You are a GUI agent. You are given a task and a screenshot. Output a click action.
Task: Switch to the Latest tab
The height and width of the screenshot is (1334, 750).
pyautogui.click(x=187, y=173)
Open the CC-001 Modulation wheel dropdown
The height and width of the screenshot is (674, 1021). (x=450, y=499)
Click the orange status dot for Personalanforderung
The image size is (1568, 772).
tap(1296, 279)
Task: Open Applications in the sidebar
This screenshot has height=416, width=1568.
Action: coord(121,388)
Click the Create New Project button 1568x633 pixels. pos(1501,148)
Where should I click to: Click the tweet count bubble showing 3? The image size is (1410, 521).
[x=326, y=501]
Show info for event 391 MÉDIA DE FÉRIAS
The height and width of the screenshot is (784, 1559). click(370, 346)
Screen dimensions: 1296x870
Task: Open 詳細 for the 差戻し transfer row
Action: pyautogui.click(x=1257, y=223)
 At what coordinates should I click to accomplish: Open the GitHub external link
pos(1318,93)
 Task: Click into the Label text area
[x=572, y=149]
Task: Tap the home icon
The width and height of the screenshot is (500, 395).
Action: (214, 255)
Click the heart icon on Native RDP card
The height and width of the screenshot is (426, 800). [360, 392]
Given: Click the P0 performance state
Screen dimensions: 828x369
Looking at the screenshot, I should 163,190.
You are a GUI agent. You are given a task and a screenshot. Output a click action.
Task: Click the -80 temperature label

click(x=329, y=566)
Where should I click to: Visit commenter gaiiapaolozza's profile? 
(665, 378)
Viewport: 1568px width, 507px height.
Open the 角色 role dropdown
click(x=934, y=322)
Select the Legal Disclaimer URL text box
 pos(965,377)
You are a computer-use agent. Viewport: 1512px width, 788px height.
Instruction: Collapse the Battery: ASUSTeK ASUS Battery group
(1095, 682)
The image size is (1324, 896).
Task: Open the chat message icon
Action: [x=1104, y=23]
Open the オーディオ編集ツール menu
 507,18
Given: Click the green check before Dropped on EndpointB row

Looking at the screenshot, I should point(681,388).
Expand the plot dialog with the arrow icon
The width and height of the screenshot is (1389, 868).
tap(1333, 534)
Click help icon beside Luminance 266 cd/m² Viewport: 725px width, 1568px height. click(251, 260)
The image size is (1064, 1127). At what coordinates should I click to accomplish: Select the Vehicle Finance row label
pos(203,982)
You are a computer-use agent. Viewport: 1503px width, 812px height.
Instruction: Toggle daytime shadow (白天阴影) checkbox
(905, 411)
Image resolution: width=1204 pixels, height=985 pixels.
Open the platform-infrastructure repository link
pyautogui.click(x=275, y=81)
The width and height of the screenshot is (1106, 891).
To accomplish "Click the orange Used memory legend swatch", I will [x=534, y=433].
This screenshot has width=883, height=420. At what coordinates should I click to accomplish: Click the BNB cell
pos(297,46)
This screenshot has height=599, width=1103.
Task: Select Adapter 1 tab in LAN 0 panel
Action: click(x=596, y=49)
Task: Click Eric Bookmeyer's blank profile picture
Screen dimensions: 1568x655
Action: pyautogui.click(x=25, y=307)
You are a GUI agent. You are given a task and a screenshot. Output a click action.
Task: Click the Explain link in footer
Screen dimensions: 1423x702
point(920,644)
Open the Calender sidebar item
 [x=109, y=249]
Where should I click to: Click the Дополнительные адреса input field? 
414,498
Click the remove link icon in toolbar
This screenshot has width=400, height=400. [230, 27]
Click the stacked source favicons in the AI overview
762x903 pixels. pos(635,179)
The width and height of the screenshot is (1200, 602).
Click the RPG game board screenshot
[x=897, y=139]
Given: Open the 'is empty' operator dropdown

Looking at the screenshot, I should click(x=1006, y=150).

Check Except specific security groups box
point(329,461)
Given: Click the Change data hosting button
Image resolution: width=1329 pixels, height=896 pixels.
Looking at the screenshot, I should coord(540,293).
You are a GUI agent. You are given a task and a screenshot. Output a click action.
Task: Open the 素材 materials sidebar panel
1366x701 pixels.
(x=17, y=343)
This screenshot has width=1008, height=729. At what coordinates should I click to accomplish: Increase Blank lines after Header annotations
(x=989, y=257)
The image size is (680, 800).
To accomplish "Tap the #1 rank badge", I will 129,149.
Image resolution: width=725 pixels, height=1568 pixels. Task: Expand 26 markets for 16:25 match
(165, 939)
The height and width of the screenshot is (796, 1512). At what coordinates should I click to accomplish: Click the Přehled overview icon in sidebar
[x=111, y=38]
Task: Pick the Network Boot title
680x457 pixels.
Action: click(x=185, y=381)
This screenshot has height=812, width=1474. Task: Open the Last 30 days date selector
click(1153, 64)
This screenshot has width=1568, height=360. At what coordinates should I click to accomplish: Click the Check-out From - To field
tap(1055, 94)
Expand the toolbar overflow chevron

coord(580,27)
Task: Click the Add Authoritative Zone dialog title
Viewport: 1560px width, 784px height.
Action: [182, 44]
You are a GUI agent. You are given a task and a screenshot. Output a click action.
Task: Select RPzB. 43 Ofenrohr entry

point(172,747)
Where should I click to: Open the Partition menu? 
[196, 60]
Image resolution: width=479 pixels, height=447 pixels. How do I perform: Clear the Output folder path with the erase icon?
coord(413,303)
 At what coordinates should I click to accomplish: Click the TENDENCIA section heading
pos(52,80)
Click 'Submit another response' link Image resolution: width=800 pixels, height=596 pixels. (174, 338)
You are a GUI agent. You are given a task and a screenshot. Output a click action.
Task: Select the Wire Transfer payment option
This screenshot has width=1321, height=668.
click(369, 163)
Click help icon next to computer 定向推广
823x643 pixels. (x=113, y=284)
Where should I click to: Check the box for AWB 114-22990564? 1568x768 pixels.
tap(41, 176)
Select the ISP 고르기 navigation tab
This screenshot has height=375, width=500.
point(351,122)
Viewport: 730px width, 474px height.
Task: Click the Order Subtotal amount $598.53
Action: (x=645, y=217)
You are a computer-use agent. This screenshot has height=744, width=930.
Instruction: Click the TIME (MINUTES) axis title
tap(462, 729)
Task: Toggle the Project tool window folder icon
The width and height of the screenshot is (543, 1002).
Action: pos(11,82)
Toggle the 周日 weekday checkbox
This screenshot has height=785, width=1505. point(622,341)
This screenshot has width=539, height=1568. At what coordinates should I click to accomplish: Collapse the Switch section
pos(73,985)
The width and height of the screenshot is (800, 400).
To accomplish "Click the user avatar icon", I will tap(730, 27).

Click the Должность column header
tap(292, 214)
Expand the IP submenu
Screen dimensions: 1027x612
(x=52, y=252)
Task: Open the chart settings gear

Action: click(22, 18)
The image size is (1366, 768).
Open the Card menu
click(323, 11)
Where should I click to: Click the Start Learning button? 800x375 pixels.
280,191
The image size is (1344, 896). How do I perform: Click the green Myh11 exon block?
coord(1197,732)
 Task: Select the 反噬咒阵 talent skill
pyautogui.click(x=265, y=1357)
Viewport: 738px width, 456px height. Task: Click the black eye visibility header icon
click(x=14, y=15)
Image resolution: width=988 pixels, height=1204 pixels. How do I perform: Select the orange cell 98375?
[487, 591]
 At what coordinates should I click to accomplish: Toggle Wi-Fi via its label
• • • • • • •
Description of the task: Look for the word "Project". Copy out every line of the data that has it.

Exercise output:
Click the Create New Project button 1568x633 pixels. pos(1501,148)
Task: Toggle the Project tool window folder icon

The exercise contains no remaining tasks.